The Agency argues that the award is based on the Arbitrator's interpretation of the parties' agreement, and the Union's second exception constitutes disagreement with that interpretation.

B. Analysis and Conclusion

The Award Is Consistent with Government-wide Regulations

The Arbitrator did not misapply or misinterpret GSA Regulation D-71. Arbitrator Lubic's conclusion that the Agency did not violate the terms of the Memorandum, as incorporated into the collective bargaining agreement, was based on two factors: (1) his analysis of the meaning of the terms "whenever possible" as used in the Memorandum, and (2) the relationship between that wording and the regulation at issue.

The Arbitrator concluded that the terms "whenever possible" should be interpreted to mean what is capable of being done by management to provide private offices of approximately 150 square feet to all the professional employees in the Association. The Arbitrator concluded that it was not possible for the Agency to comply with GSA Temporary Regulation D-71, which he found to be applicable to this case, and at the same time provide offices of 150 square feet to all professional employees in the Association. He noted that Arbitrator Johnson was aware of these regulations when he drafted his interest arbitration award which culminated in the parties' agreement, and therefore, that it must be assumed that he adopted the wording of the Memorandum with the GSA regulation in mind. Id. at 11.

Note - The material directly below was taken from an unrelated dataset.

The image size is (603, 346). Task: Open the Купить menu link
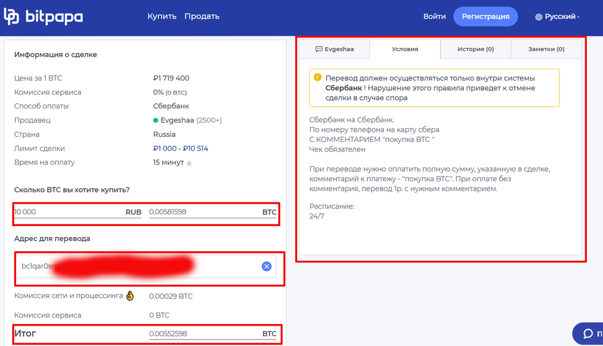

Thus, we find that Arbitrator Lubic's conclusion that the Agency did not violate the terms of the Memorandum or Article 16, section 1A of the parties' agreement was based on his interpretation of the parties' collective bargaining agreement. Therefore, we find that this exception constitutes disagreement with the Arbitrator's interpretation and application of the parties' collective bargaining agreement. Asserted errors in the interpretation and application of the parties' collective bargaining agreement by an arbitrator do not provide a basis to find an award deficient under the Statute. See Pension Benefit Guaranty Corporation.

In view of our conclusions, the Union's exceptions are denied.

VIII. Decision

For the reasons stated above, both parties' exceptions are denied. The Agency's exceptions, claiming that the Arbitrator refused to consider the applicability of GSA Temporary Regulation D-73, that the award was based on a nonfact, and that the Arbitrator exceeded his authority, are denied. We also deny the Union's exceptions, claiming that Arbitrator Lubic allowed the Agency to collaterally attack an interest arbitration award to which no timely exceptions had been filed, and that the award was inconsistent with Government-wide regulations.

Issued, Washington, D.C.,

___________________________
Jerry L. Calhoun, Chairman
Jean McKee, Member
FEDERAL LABOR RELATIONS AUTHORITY




FOOTNOTES:
(If blank, the decision does not have footnotes.)